Préface de Diane Arnaud (12mn)

La harpe de Birmanie de Michio Takeyama est paru sous forme de roman en 1948 après avoir été édité en feuilleton dans un magazine littéraire destiné à un jeune public. De ce premier public, il reste, si ce n'est une dimension de conte pour enfant du moins une fable pacifiste et humaniste avec un discours anti-guerre qui prône le rassemblement et ce quelques années seulement après le retrait des forces d'occupation américaines.

Film polyphonique avec la voix du narrateur, celles de la vieille birmane et les deux perroquets, doubles étranges du héros et de ses compatriotes, et le chœur des chansons. Le film balance ainsi entre le corps militaire collectif (le capitaine de la compagnie, chef de chorale dans le civil) et l'individualisation, entre une voie collective vers la paix et une voie personnelle ; entre la vie qui va de l'avant vers la paix et le travail de deuil. Alternance ainsi entre la profondeur de champs marquant l'unité de la compagnie et plans où un visage se détache

La musique est vecteur de la paix. Mizushima l'utilise d'abord sur un plan militaire, pour renseigner son ecouade, puis la chanson et l'accompagnement musical vont toucher le cœur de l'ennemi. Cette communication est toutefois fragile comme avec la chanson derrière les barbelés. Il existe aussi une dimension ironique dans la conversion spirituelle du héros qui repose sur un larcin. C'est parce qu'il a volé des habits qu'il peut profiter d'offrandes (Le déguisement Birman l'avait déjà fait osciller entre le soldat et le civil, entre le Japonais et le Birman)

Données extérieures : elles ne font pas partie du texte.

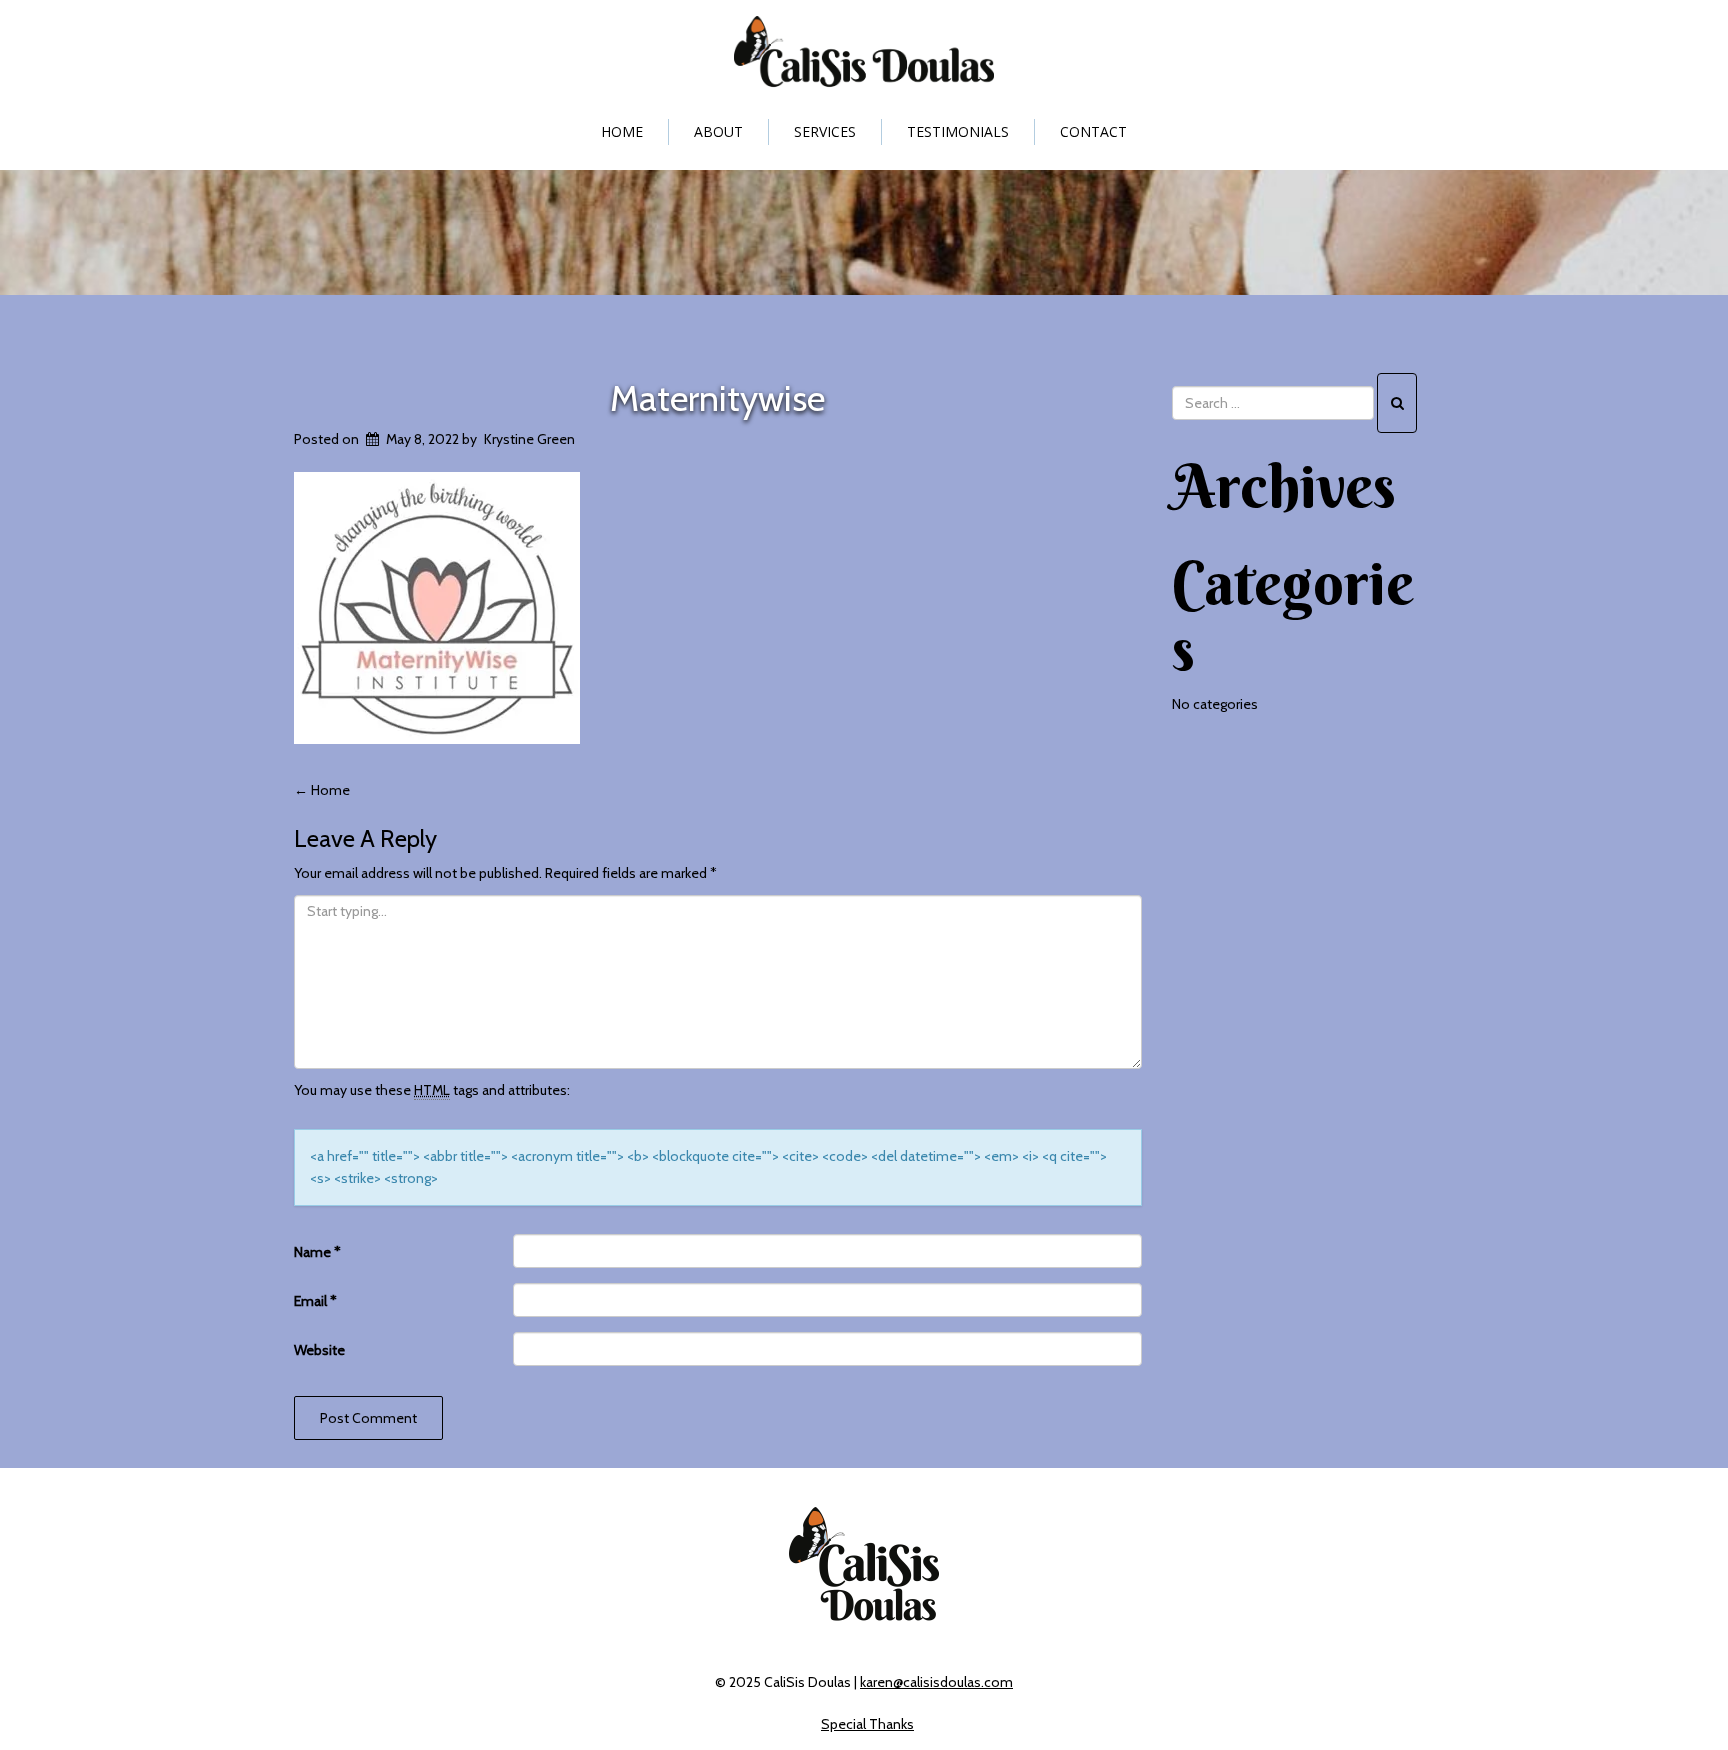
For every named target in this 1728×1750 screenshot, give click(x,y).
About (718, 131)
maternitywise (717, 398)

Mizushima traverse la Birmanie du nord au sud. Ce n'est pas tant un saint homme que quelqu'un qui s'isole du groupe et finit par avoir une idée fixe. Il n'y pas de choc visuel qui soit responsable de sa conversion. La dimension lyrique, soulignée par la musique off marque l'empathie pour les morts. Pour que la lumière se fasse, il faut dépasser l'aveuglement d'une lumière éblouissante qui est celle des horreurs de la guerre pour atteindre à cette sorte de regard musical flottant peut être une référence au dessin animé d'où vient Ichikawa avec ce mélange de merveilleux et d'horreur.

Histoire d'un soldat (23 mn)

Par Claire-Akiko Brisset, Maître de conférences à l'université Paris VII. La campagne de Birmanie commence en 1941 et s'achève avec la défaite du Japon en 1945. Il s'agit de libérer les anciennes colonies occidentales et, à partir de 1943 de réaliser une "sphère de co-prospérite de la grande Asie orientale". La Birmanie ne possède pas de matières premières stratégiques mais elle est une étape vers la conquête de la Chine. Elle coupe la route qui permettait de ravitailler la Chine nationaliste par le sud ouest. La conquête de la Birmanie permet aussi de se rapprocher de l'Inde pour destabiliser cette colonie anglaise. Les Japonais entrent en Birmanie depuis la Thaïlande sans rencontrer de grande résistance et conquierent le pays entre décembre 41 et mai 42 contraignant les Britanniques et les Chinois à une retraite humiliante. Le renversement de tendance n'interviendra qu'en 1944 seulement où la 28ème armée japonaise est défaite.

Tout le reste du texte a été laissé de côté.